Berlin (dpa) - Bundeskanzlerin Angela Merkel hat die durch Wikileaks enthüllten US-Berichte über deutsche Politiker als Party-Klatsch abgetan.

Nach einem Treffen mit Schwedens Ministerpräsident Fredrik Reinfeldt sagte Merkel am Mittwoch in Berlin auf die Frage, ob die Wikileaks-Informationen dabei eine Rolle gespielt hätten: «Wir haben nicht direkt darüber gesprochen (...). Ein großer Teil dessen, was wir in Deutschland über uns erfahren haben, ist Bestandteil jeder besseren Party, und insofern hat uns das jetzt nicht so aufgeregt.»

Merkel war von US-Diplomaten als risikoscheu bezeichnet worden. Bisher war sie auf die Enthüllungen nicht näher eingegangen. Dem Vernehmen nach hält die Bundesregierung aber die Veröffentlichung hunderttausender geheimer US-Regierungsdepeschen durch die Internet- Plattform Wikileaks für andere Länder etwa wie im Nahen Osten für kritisch. Dort seien sensibelste Interessen berührt. Die US-Regierung ist seit der Veröffentlichung unter Druck.

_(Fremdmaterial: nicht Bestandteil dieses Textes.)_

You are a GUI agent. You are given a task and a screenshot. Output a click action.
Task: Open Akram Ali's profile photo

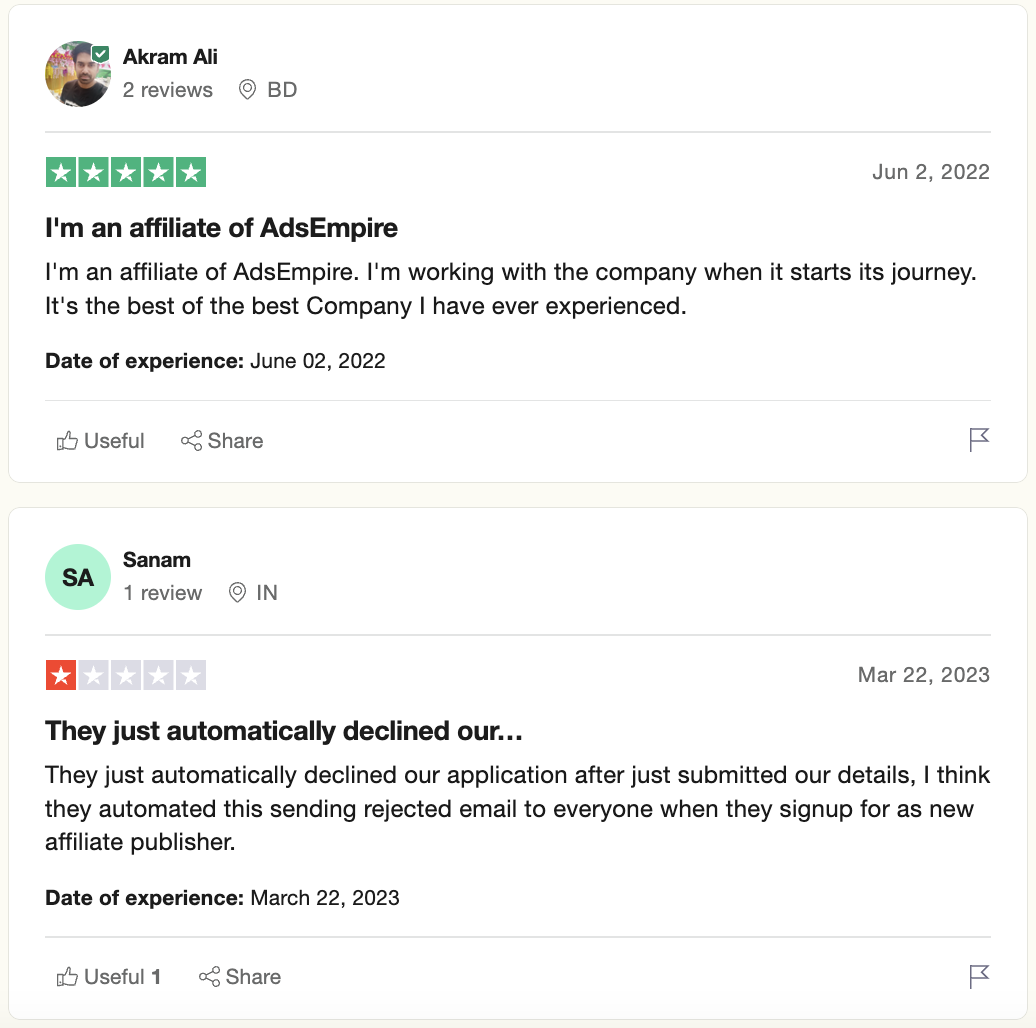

Reinfeldt sagte auf die Frage, ob Schweden nun die Auslieferung des am Dienstag in London festgenommenen Wikileaks-Gründers Julian Assange fordere oder Einwände gegen eine Auslieferung an die USA hätte: «Das ist jetzt eine Sache des Justizsystems, sich dieser Dinge anzunehmen, und nicht des politischen Systems.» Assange wurde in London aufgrund eines schwedischen Haftbefehls wegen Vergewaltigungsverdachts festgenommen. Dabei soll es um Sex ohne Kondom gegen den Willen zweier Frauen gehen.